The fact of the matter is, the Black women’s agenda is America’s agenda, as Stacey Abrams, Georgia’s 2018 gubernatorial candidate so aptly put it who is well on her way to become the first black female Governor in America (let’s speak life into this.)
“The reality is if we want to live a Black women’s agenda then we have to elect people who live the Black women’s agenda. And as everyone in this room knows the Black women’s agenda is America’s agenda. It’s about educating our children from cradle to career,” Abrams said while speaking at the Black Women’s Agenda, Inc. Awards Luncheon where she was honored on Friday. “It’s about making sure that access to healthcare is not an argument, it is a right.”
Abrams made her remarks while accepting the “Women on the Rise” Award, as was most fitting.
Other astounding black women were honored at the luncheon including:
Dr. Helene D. Gayle – President and CEO of The Chicago Community Trust, one of the nation’s leading community foundations. The Trust works with donors, nonprofits, community leaders and residents to lead and inspire philanthropic efforts that improve the quality of life in the Chicago area. Dr. Gayle serves on public company and non-profit boards including Colgate-Palmolive Company, The Coca-Cola Company, the Rockefeller Foundation, Brookings Institution, the Center for Strategic and International Studies, New America and the ONE Campaign.
Tina Knowles-Lawson – Entrepreneur, designer and managing partner of the House of Deréon and Miss Tina fashion brands. Ms. Knowles-Lawson is also an author, philanthropist, and the mother of Grammy award-winning recording artists Beyoncé and Solange.
Tanya L. Lombard – Head of Multicultural Engagement and Strategic Alliances, AT&T. Lombard’s responsibilities focus on creating, promoting, and managing AT&T’s brand-messaging to minority communities through the development and stewardship of strategic community-based relations and projects.
The Honorable Sheila Y. Oliver – Lieutenant Governor, State of New Jersey – A former member and Speaker of the New Jersey State Assembly, Oliver is one of only three African-American women to hold statewide office.
Dr.
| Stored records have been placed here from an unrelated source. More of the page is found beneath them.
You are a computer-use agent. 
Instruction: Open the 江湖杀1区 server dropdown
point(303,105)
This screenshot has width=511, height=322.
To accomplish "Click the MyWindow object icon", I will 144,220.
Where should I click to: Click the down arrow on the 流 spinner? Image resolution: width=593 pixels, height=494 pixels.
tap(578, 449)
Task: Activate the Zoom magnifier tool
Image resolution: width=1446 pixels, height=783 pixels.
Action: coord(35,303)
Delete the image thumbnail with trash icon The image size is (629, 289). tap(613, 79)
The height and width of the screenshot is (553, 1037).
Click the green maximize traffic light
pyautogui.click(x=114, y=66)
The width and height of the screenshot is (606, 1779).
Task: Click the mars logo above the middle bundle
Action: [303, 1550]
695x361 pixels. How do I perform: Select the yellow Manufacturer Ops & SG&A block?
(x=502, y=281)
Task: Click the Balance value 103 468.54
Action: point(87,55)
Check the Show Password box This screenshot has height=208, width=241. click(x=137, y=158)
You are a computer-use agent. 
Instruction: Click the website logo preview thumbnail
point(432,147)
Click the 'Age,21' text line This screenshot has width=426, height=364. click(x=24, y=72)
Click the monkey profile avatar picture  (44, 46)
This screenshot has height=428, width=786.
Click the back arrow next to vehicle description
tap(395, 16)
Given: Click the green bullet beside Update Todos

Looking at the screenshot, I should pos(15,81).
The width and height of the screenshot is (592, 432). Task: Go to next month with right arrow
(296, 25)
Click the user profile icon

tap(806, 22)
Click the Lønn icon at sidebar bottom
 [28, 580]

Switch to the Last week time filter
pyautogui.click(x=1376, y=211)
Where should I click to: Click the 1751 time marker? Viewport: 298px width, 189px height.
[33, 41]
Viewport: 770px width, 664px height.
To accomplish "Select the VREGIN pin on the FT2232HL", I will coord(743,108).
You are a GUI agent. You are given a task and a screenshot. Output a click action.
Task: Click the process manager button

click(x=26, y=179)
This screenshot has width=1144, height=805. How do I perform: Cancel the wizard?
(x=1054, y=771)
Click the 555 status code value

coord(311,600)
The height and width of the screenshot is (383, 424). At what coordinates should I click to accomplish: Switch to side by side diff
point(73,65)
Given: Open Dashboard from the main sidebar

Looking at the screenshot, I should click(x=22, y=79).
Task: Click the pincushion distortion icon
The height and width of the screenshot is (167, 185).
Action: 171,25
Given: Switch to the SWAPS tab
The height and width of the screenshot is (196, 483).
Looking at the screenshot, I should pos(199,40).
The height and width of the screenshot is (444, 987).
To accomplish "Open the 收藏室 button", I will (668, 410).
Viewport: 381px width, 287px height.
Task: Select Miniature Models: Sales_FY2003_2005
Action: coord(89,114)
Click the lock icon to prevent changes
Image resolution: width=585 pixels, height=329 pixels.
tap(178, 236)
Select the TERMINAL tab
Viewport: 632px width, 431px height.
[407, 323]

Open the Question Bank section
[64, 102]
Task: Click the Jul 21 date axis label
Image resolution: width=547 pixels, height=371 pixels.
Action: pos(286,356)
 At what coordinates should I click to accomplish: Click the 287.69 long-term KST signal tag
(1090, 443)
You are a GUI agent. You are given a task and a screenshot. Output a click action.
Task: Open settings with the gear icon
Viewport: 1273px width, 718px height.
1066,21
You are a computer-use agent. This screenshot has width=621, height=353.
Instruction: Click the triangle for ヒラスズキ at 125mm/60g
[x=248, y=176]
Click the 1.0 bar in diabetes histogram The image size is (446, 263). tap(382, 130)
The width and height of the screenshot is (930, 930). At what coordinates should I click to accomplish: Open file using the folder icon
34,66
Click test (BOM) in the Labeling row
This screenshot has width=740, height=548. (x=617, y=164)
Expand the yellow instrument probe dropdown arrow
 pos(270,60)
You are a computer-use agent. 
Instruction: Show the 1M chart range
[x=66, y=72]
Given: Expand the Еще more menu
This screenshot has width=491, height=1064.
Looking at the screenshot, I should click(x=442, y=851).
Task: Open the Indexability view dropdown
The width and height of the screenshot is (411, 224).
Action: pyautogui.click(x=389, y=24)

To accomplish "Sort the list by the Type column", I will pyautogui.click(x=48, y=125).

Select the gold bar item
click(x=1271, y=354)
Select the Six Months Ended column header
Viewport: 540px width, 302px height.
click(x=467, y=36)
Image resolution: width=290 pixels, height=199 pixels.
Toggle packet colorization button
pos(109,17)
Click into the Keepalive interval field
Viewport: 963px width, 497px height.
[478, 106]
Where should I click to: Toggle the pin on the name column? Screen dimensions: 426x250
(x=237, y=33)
Sandye Poitier Johnson – A renowned educator and retired principal widely credited with raising the academic standards and stature of the Thurgood Marshall Academy for Learning and Social Change in Harlem and helping it earn the prestigious designation as an International Baccalaureate World School.
The Honorable Karen W. Weaver – Mayor, City of Flint, Michigan – As mayor, Dr. Weaver declared a state of emergency in connection with the discovery of unsafe levels of lead in the water residents used for cooking, drinking, and bathing. She became a prominent figure as the resulting crisis and ongoing recovery captured national attention.
Eugena King – An Indianapolis, IN resident and matriculating freshman at Gustavus Adolphus College, a liberal arts college in St. Peter, MN, King was honored as the recipient of BWA’s Bright Futures Award and scholarship.
“We can live the black women’s agenda by electing people across this country who reflect our values,” Abrams encouraged, reminding people that mid-term elections are right around the corner and that some of the most impactful change comes from the local, state elections.
Every election is important, a notion that has been decidedly a theme throughout the Congressional Black Caucus Conference.
So really and truly, make sure you are registered to vote (I hope everyone is registered to vote at this point,) and make sure you know where your polling location is. Brush up on the campaign points of your candidates, remember your own agenda, America’s agenda and then vote. The health and the future of our country depend on it.